Wow! 85 Pegawai Kemnaker Keciprat Uang Korupsi Izin TKA

Adelio Pratama
Adelio Pratama
Diperbarui 8 Juni 2025 20:58 WIB
Kementerian Ketenagakerjaan (Kemnaker) (Foto: Dok MI/Aswan/Istimewa)
Kementerian Ketenagakerjaan (Kemnaker) (Foto: Dok MI/Aswan/Istimewa)

Jakarta, MI - Sekitar 85 orang pegawai di Direktorat Pengendalian Penggunaan Tenaga Kerja Asing (PPTKA), Direktorat Jenderal Pembinaan Penempatan Tenaga Kerja dan Perluasan Kesempatan Kerja (Dirjen Binapenta dan PKK) Kementerian Ketenagakerjaan (Kemenaker), menerima jatah atau kecipratan uang hasil korupsi pengurusan izin Tenaga Kerja Asing (TKA) di Kemnaker.

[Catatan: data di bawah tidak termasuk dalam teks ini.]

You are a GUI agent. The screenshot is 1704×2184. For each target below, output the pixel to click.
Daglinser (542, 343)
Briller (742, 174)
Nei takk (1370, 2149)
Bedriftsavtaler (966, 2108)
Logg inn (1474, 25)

Plh. Direktur Penyidikan Komisi Pemberantasan Korupsi (KPK) Budi Sukmo Wibowo mengatakan bahwa uang yang dikumpulkan dari hasil tindak pidana ini sekitar Rp 53,7 miliar.

"Ada juga digunakan sebagai uang makan dari para staf, terutama di Dirjen Binapenta dan PKK, yaitu kurang lebih 8 miliar yang dinikmati bersama," ujar Budi di Gedung Merah Putih KPK pada Kamis, 5 Juni 2025 kemarin.

Budi menyatakan sejumlah saksi yang telah menjalani pemeriksaan di KPK dan ikut menerima aliran dana mengembalikan sebagian uang tersebut dengan nominal sekitar Rp 5 miliar. "Yang diterima oleh OB (office boy), kemudian staf-staf lainnya, mereka telah mengembalikan yang kurang lebih 5 miliar rupiah," katanya.

Dari total yang sebesar Rp 53,7 miliar itu, sebagian besar mengalir ke delapan tersangka. Adalah: HY sekitar Rp 18 miliar, PCW sekitar Rp 13,9 miliar, GW sekitar Rp 6,3 miliar, DA sekitar Rp 2,3 miliar, ALF sekitar Rp 1,8 miliar, JMS sekitar Rp 1,1 miliar dan WP sekitar Rp 580 juta.  

Sisa dana lainnya digunakan sebagai uang dua mingguan bagi para pegawai di direktorat tersebut. Uang tersebut kemudian dipakai untuk kepentingan pribadi, termasuk membeli berbagai aset atas nama sendiri maupun anggota keluarga.

Budi menjelaskan, para tersangka melakukan korupsi dengan memeras para TKA yang akan bekerja di Indonesia. Mereka memeras lewat verifikasi dokumen TKA. Izin rencana penggunaan tenaga kerja asing (RPTKA) ini merupakan kewenangan Ditjen Binapenta dan PKK.

Budi mengatakan bahwa pihak Kemenaker akan memverifikasi kelengkapan dokumen usai TKA mengajukan izin secara online. Jika ada berkas yang kurang, seharusnya TKA tersebut akan diberi tahu dalam waktu lima hari untuk memperbaikinya. Proses inilah yang dimanfaatkan oleh oknum untuk melakukan pemerasan dengan dalih mempercepat atau memuluskan perizinan.

"Contohnya ketika syarat administrasi tidak lengkap, bagi para agen yang mengurus TKA ini telah menyerahkan sejumlah uang," kata dia.

Pemberitahuan soal hasil verifikasi, kata Budi, tidak disampaikan melalui sistem online, melainkan secara pribadi lewat WhatsApp kepada para agen atau pengurus. Dengan cara ini, TKA yang membayar sejumlah uang akan segera diberi tahu oleh Kemenaker untuk melengkapi kekurangan dokumen. Sebaliknya, pihak yang tidak memberikan uang, tidak akan mendapatkan informasi soal kelengkapan dokumen.

Pemohon yang izinnya tidak diproses biasanya akan mendatangi langsung kantor Kemenaker dan menemui petugas. Dari situ, para oknum mulai dari staf paling bawah hingga pejabat tinggi termasuk dirjen mulai menetapkan tarif yang harus para TKA bayar agar izin dapat diterbitkan.

Selain itu, izin RPTKA harus segera terbit karena keterlambatan dapat membuat TKA terkena denda harian yang besar. Kata Budi, situasi ini membuat para agen terpaksa membayar karena denda yang ditanggung bisa lebih besar daripada biaya pelicin yang diminta.